Destin relied on the authority of Monde Petroleum v Westernzagros Limited [2015] 1 Lloyd’s Rep 330, which confirmed that where an agreement contains a new and competing dispute resolution clause to the prior agreement, the clause should be construed in light of the fact that the parties were more likely than not intended that the specific clause should supersede the clause in the earlier agreement and apply to all disputes arising out of any agreement. The case of Monde (supra) was supported by the presumption in favour of one-stop adjudication which was established in Fiona Trust & Holdings v Privalov [2007] UKHL 40.
Destin’s position was also supported by the case of C v D1, D2, D3 [2015] EWHC 2126 (Comm) where the Court noted that there is a strong presumption that parties to a contract which contained a dispute resolution clause intended all disputes arising out of the contract to be resolved in the forum designated by the dispute resolution clause. As a result, Destin submitted that the clause in the settlement agreement was the applicable dispute resolution clause.

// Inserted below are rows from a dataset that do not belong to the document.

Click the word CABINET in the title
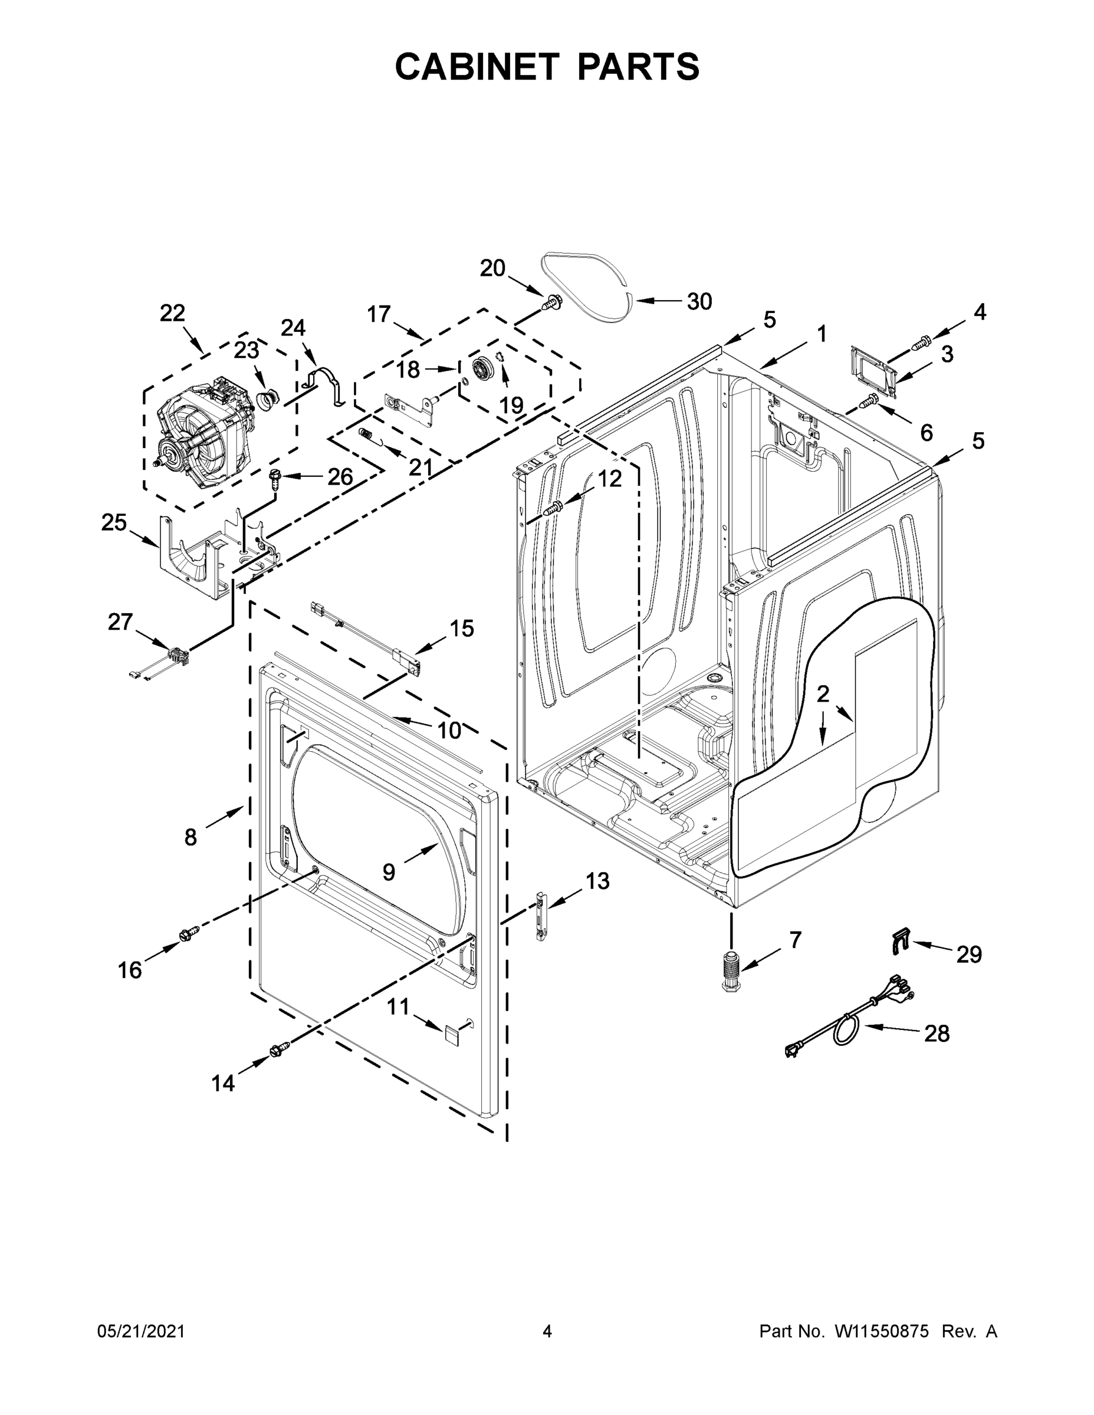[477, 67]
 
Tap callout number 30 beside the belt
[699, 301]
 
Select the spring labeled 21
[368, 434]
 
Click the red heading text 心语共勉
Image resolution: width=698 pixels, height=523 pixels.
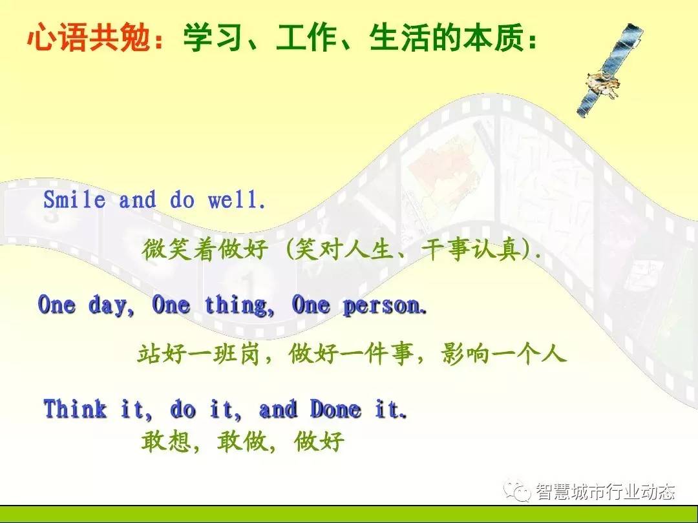pyautogui.click(x=89, y=37)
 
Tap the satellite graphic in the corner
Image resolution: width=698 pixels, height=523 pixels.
pyautogui.click(x=609, y=70)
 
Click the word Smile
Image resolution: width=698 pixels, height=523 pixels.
pyautogui.click(x=74, y=200)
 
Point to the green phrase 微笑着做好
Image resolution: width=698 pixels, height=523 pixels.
pyautogui.click(x=206, y=249)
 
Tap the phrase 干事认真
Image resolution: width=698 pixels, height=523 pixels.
pyautogui.click(x=471, y=249)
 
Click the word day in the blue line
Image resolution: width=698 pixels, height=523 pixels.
pyautogui.click(x=107, y=306)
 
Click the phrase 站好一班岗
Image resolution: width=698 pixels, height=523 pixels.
pyautogui.click(x=198, y=354)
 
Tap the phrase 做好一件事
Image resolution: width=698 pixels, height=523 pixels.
pyautogui.click(x=350, y=354)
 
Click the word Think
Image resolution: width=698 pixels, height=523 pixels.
pyautogui.click(x=75, y=409)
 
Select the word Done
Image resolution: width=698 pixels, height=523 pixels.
pyautogui.click(x=335, y=409)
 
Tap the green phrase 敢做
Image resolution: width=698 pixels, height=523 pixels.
pyautogui.click(x=242, y=442)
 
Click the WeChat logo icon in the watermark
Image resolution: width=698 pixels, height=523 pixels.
pyautogui.click(x=517, y=491)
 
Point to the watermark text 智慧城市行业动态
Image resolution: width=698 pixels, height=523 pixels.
pyautogui.click(x=606, y=492)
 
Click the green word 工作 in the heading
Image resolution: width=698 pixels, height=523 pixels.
pyautogui.click(x=306, y=37)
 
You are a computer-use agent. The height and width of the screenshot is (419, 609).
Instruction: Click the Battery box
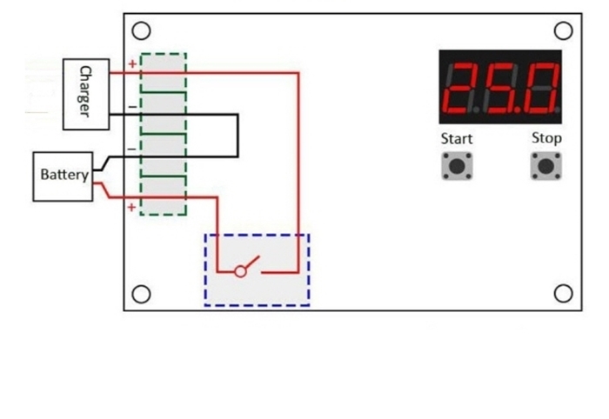64,176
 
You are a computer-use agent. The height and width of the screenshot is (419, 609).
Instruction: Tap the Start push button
457,166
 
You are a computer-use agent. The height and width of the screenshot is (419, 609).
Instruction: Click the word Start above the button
457,139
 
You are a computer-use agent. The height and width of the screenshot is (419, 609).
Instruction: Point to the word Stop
546,138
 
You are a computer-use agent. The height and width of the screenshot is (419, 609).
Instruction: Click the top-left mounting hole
142,30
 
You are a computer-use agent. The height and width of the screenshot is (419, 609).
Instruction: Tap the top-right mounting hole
564,30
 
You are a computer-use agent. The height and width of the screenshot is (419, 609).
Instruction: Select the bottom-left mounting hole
142,293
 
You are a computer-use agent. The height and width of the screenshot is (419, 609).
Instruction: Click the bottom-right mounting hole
564,293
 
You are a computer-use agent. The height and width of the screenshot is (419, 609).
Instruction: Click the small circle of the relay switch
240,271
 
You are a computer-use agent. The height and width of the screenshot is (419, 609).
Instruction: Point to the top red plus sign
132,64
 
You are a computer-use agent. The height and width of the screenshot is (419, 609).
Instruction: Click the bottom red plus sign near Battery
132,207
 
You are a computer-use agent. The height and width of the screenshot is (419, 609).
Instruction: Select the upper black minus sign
132,107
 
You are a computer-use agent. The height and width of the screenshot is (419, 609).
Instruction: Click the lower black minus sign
132,150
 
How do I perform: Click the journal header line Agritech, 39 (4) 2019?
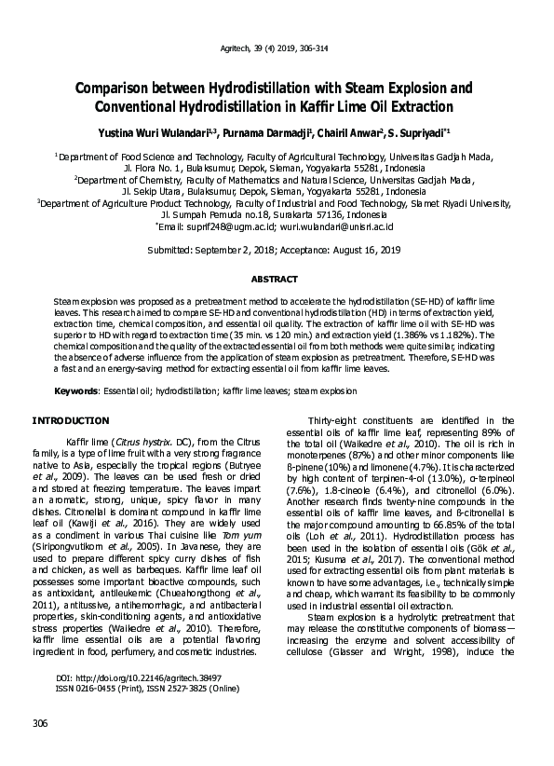276,48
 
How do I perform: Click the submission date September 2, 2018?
247,251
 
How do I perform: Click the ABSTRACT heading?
276,280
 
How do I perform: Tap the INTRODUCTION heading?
71,420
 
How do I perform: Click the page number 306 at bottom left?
40,724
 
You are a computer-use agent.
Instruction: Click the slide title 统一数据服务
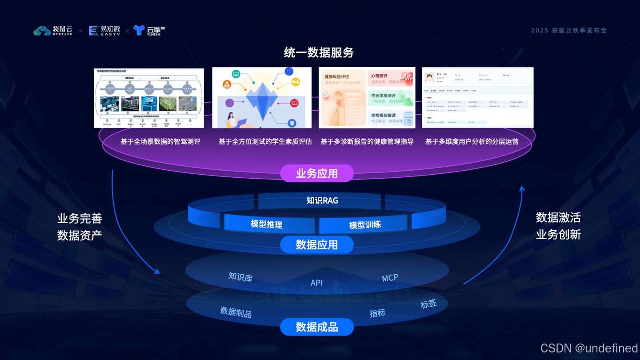(x=319, y=53)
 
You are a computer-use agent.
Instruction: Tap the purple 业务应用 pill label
(x=317, y=173)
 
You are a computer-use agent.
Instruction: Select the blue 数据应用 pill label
(x=317, y=244)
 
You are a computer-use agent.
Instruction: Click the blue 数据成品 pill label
(x=317, y=328)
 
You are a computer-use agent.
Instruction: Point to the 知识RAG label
(x=322, y=200)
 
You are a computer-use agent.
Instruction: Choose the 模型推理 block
(x=267, y=224)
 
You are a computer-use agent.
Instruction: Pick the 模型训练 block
(x=365, y=224)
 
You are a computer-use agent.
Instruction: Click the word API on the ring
(x=316, y=283)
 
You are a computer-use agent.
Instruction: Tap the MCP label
(x=390, y=278)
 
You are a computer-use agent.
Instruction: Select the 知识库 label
(x=240, y=277)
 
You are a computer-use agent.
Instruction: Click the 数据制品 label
(x=236, y=312)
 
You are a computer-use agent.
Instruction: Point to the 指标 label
(x=377, y=313)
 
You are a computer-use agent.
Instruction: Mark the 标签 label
(x=428, y=304)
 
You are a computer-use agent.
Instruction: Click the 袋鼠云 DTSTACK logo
(x=53, y=31)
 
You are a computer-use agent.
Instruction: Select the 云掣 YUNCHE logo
(x=149, y=31)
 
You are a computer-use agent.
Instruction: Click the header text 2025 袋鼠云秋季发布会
(x=568, y=31)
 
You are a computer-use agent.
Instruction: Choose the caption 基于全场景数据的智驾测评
(x=160, y=141)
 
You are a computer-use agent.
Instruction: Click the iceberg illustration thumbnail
(x=262, y=98)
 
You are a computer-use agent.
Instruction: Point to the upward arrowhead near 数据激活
(x=522, y=189)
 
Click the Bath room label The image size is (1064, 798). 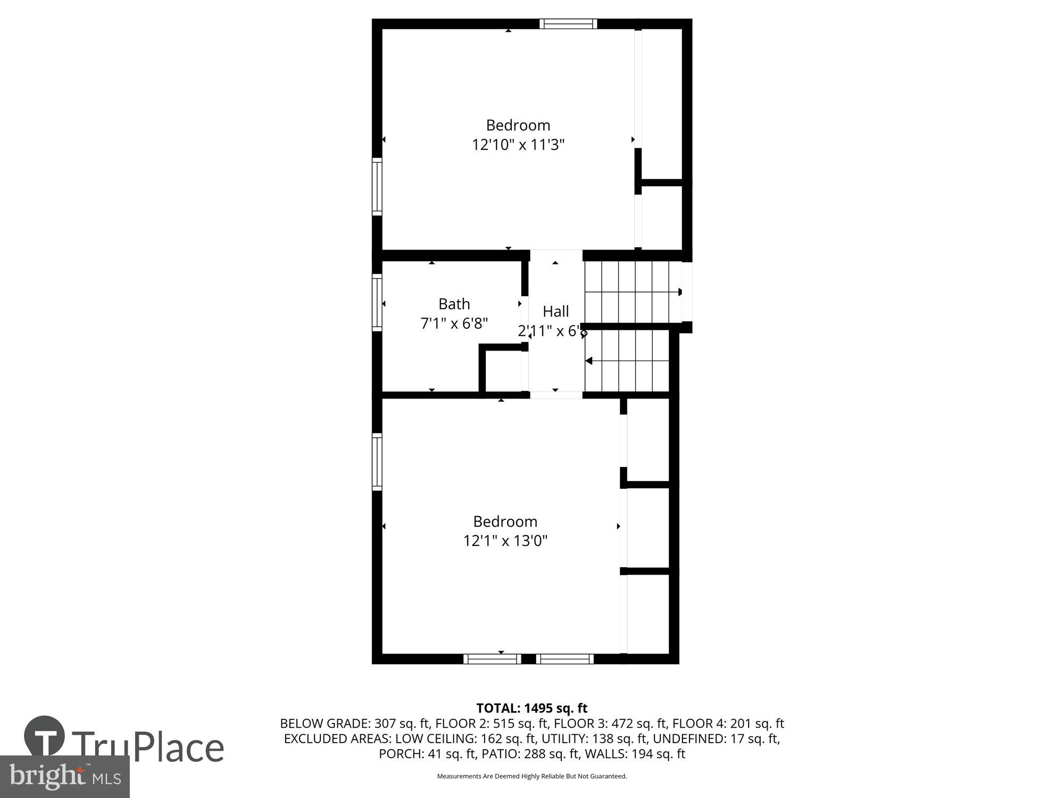[x=454, y=304]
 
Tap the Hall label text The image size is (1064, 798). [x=555, y=311]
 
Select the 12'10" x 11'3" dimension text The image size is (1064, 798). [x=518, y=145]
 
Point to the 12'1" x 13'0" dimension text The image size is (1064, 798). [x=505, y=541]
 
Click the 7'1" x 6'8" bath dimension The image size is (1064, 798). [x=454, y=323]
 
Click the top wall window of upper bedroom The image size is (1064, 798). [x=568, y=24]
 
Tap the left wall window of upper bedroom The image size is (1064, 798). [x=377, y=186]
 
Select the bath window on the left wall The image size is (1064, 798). [x=377, y=302]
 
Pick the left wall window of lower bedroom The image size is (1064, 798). [x=377, y=461]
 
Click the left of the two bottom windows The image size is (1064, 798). [x=492, y=659]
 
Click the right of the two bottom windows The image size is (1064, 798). [x=564, y=659]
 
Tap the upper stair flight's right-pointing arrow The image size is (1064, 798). [x=679, y=292]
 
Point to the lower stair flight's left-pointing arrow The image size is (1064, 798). [x=589, y=361]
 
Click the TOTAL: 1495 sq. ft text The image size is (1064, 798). [x=531, y=708]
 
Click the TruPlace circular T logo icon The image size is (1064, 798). [x=45, y=737]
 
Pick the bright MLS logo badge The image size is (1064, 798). [x=64, y=777]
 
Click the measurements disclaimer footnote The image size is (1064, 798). [x=531, y=776]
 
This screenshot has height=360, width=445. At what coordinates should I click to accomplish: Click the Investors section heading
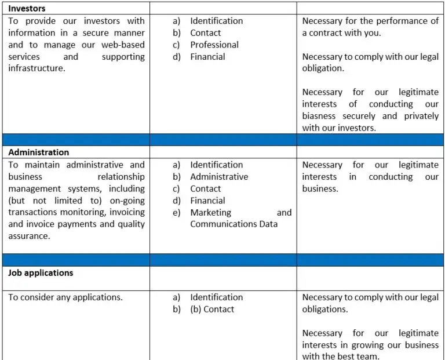tap(27, 8)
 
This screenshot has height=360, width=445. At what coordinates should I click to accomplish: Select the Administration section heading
tap(38, 152)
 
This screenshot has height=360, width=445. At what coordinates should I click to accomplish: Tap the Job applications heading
tap(41, 272)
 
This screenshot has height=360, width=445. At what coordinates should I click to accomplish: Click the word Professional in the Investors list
tap(214, 45)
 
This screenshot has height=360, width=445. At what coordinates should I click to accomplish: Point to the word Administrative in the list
tap(219, 177)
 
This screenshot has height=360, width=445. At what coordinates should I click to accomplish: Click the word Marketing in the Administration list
tap(210, 213)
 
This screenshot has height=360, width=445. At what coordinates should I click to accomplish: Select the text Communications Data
tap(234, 224)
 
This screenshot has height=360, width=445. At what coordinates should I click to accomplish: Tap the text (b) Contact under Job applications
tap(212, 310)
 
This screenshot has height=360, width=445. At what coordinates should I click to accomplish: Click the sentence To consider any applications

In addition, Destin submitted that by virtue of the language in the settlement agreement terminating the frame agreements, it illustrated that the parties intended to be bound by the settlement agreement alone.
Court’s decision
The court dismissed the application by Saipem, concluding that the monetary claims were within the scope of the dispute resolution clause of the settlement agreement. The following observations are relevant:
- The presumption in favour of one-stop adjudication under Fiona Trust is reinforced by the parties entering into a Settlement Agreement which contain a dispute resolution clause. By entering into the settlement agreement, it was inferred that the parties intended to be bound by the dispute resolution clause in the settlement agreement, and this would supersede the dispute resolution clause in the frame agreements.
- The clause in the settlement agreement which was expressed as having exclusive jurisdiction would exclude arbitration. It was noted that the prior contractual arrangements would fall under the ambit of the clause as the widest scope was created when the clause stated “any dispute” would be settled in the courts of England and Wales.
- By binding itself to the settlement agreement, Saipem could not rely on the frame agreements as the settlement agreement had expressly terminated the frame agreements and the dispute resolution clause did not survive the termination.
- The commercial rationale for including the exclusive jurisdiction clause in a relationship-ending agreement was to ensure that there was not a fragmented dispute resolution process.
- The monetary claims were within the scope of the settlement agreement, and the arbitration agreements were inoperative for the purposes of section 9 (4) of the Act.
Conclusion
The judgment is significant as it confirmed the principle that where a dispute resolution clause is in a subsequent settlement agreement, it is presumed that it will supersede an earlier and inconsistent dispute resolution clause. This affirms the principle in Monde (supra). It solidifies the importance of proper drafting of clauses for agreements. Due to the construction of the settlement agreement, it was capable of complete ouster of the arbitration clause.
From a practical standpoint, one must ensure that when drafting any agreement, one should verify that the choice of dispute resolution is consistent with any other agreement which was in existence. This requires that every document is meticulously scrutinised and assessed before any drafting is done, and before the documents are sent to clients for execution.